It's Abuelita of all people who believes his story about how Héctor died. She had become oddly attached to the awkward, skinny 21 year old in the foto on her ofrenda. So she starts calling around México City asking people to find her “pobrecito abuelito” gone from the world when he was just “un niño estupido”. They find the body eventually. Dumped in a shallow grave that washed out a decade after burial, the identity of Héctor’s skeleton had been a mystery to many, but Miguel would know that face anywhere.

The body stays in the lab for months as they verify DNA and attempt to determine a cause of death. Héctor’s body arrives home on a bright September morning with a file that says he was definitely poisoned. Death was fairly quick, they concluded. But no one told Miguel if it burned. There was no tequila at Héctor's funeral. It didn't seem appropriate.

Miguel tucks a letter to his great-great-grandfather into the casket in hopes that it somehow gets to him. He doesn't ask about the death. He will have plenty of time for that in the far distant future. He simply lets him know that the burning can stop.

There is no tequila on the ofrenda that year.

* * *

Ernesto still had ofrendas. His guards made sure he knew that he did. While the amount of goods dwindled every year as more and more people began to believe he had murdered the now beloved songwriter Héctor Rivera, Ernesto still received more than most ever would. The guards would read off an itemized list of every offering received and redistributed elsewhere. All they ever left him with was a solitary shot of tequila.

There's always a fear about poison in his mind as he chokes it down.

When he asks if the dead can be poisoned, he only gets a laugh in response. It doesn't comfort him.

The tequila sits in the glass untouched. The guards never take a nip. He doesn't know. His alebrijes sniff at the shot glass curiously every year. He could let them taste it. He's thought about it.

Whenever he's gotten close to letting them, he sees his best friend convulsing on a dirt road. He remembers the murder in a way he hadn't in over 100 years. Ernesto doesn't feel sick to his stomach anymore. Ernesto hasn't felt anything in regards to the murder in a very long time.

The nightmares and shadows of Héctor had faded with time, with lack of exposure. By the time he had seen Héctor on that fateful Día de Muertos, it had been so many years he was almost unrecognizable. The murder had almost become a movie to him. He only ever thought about it in the terms of El Camino de la Casa. It's five years after being jailed that Ernesto realizes for the first time that in reality the hero died and the villain got away.

Héctor and Imelda come to visit. He looks healthier, though he shudders when he sees the shot glass in the corner of Ernesto’s cell. Imelda looks torn between holding Héctor’s hand and reaching through the bars to strangle Ernesto. There's no talking. The trio stare at each other in silence and Ernesto remembers the wedding day. He remembers the goofy grin on the groom’s face, he remembers catching a glimpse of the newlyweds crying together. He remembers signing as their witness.

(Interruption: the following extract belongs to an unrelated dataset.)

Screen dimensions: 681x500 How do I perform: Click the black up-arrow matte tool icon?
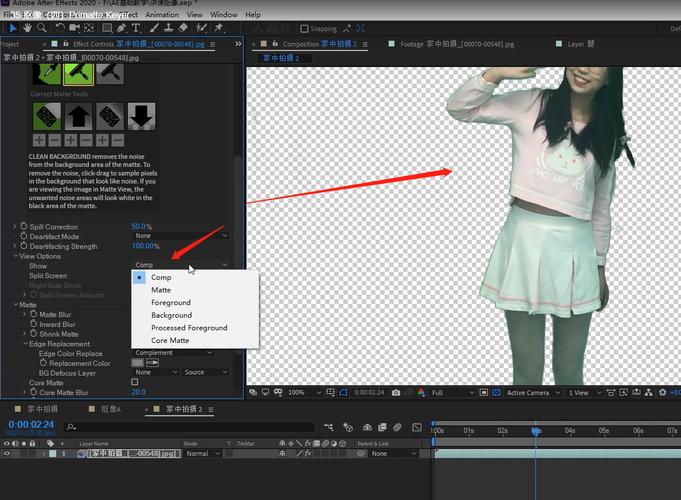[x=78, y=117]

Ernesto remembers ripping his best friend away from his wife. He remembers keeping him away. He remembers the final selfish act that kept Imelda from getting his best friend and leaving him all alone. When he looks through the bars, he realizes he's only alone because of what he did.

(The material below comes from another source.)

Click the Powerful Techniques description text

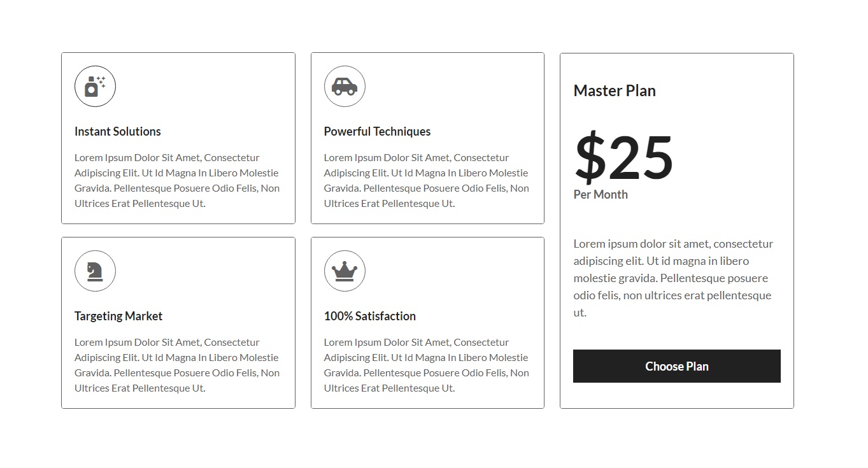pyautogui.click(x=427, y=181)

Every time he takes a new shot, Ernesto toasts _¡Salud!_ and he hopes to die.

* * *

“You think your death was quick? You died for 96 years Héctor! You didn't live again until Miguel and Coco saved you. Your dying didn't end when you got to the Land of the Dead. You continued to die every second and every hour and all we were doing was adding more poison to the glass!”

They've had the argument before. Imelda's too stubborn to stop.

Héctor won't let her take her anger out on Ernesto or herself. So, she takes it out on the tequila. Never a drop in her house. There's wine occasionally, maybe a beer, but never tequila. Not while her husband still feels the same way.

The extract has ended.